Leslie, my most artistic child, also had Mrs. Marietta but she sailed through 3rd grade with only one detention (for chewing gum) and emerged with beautiful handwriting that today makes her unique within her chosen field of medicine. Her father, another physician, has the stereotypic doctor’s scrawl. His 3rd grade teacher was a nun!
The trouble with having more than two children is that after two, everything begins to blur. I’m pretty sure that Jill had Mrs. Marietta for 3rd grade, I’m pretty sure that, knowing Jill, she got her share of detentions, but my only vivid memory of Jill’s cursive skills is the fact that by high school she could perfectly imitate my own not terribly proficient signature, so much so that I couldn’t tell her copy from my own. I’ve since learned that Jill spent most of high school signing her own permission slips, report cards, and detentions! Mrs. Marietta would be appalled!

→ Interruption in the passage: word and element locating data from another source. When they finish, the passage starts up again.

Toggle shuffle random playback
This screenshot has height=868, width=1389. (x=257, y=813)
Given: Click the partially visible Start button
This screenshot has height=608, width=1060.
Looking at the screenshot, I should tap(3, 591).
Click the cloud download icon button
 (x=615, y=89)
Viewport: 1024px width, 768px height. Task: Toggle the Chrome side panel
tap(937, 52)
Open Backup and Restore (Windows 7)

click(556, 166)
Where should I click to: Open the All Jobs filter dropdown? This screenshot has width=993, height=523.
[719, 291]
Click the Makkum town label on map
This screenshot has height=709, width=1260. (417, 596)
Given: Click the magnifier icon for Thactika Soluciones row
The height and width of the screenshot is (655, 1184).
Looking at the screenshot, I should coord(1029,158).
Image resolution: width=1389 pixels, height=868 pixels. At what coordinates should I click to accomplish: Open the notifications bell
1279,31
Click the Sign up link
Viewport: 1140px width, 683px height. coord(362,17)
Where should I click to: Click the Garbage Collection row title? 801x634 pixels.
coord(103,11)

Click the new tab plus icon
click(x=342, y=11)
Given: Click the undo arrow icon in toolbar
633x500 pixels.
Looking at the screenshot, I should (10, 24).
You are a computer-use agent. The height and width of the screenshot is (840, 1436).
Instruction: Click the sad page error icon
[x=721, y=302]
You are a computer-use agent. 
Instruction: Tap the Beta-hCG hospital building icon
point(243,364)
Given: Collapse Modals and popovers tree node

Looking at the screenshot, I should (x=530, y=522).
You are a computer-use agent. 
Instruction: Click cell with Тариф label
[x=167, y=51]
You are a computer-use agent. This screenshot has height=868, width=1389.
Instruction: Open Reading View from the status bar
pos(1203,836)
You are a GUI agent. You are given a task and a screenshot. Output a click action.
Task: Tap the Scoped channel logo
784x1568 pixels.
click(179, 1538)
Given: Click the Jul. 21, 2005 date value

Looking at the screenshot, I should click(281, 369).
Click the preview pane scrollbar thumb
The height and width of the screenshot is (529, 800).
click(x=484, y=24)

Johanna’s brain tumor made multitasking activities difficult for her so, while she learned cursive, she has always preferred printing. However, she is a whiz at her times tables.
Obviously much has changed since my mom and I were in school. Obviously much has changed even since my kids were in school. My son’s keyboarding class in high school was still called typing. No one had any idea that opposable thumbs would supplant index fingers when it came to tapping out messages on communication devices! Leslie got her first cell phone her junior year of college and all it did was make and receive calls. Texting was still years away. According to Wikipedia, only 15% of high school students taking the ACT’s today write their essays in cursive. Clearly schools today are correct to insist that all students become proficient in keyboarding. But I’m not sure that keyboarding vs cursive needs to be an either/or choice.
Keyboarding is efficient and quick. It’s a skill that everyone needs in this technological age we live in. But it lacks the personal touch of something written in cursive. I have a group of high school friends I still keep in touch with, and, 45 years after we all graduated from high school, I immediately recognize all their handwriting when I find their Christmas cards in my mailbox. My parents have been gone for almost ten years now, but occasionally I will come across a card, a note, the back of a photograph--and immediately I recognize their handwriting and have a sense of their presence.
Indiana (and Illinois) haven’t eliminated the teaching of cursive writing, they’ve just made it optional. I’m hoping that the Mrs. Buckners and Mrs. Marietta’s teaching third grade today will continue to incorporate cursive in their own curriculum. Handwriting is a very personal thing, one of the things that makes us unique individuals. Good or bad, neat or messy, artistic or ugly, slanted, sprawling, it’s ours alone. As someone named ddavidshi once said, “I don’t have bad handwriting. I have my own Font!”
In this increasingly homogenous world we live in, we all need our own Fonts!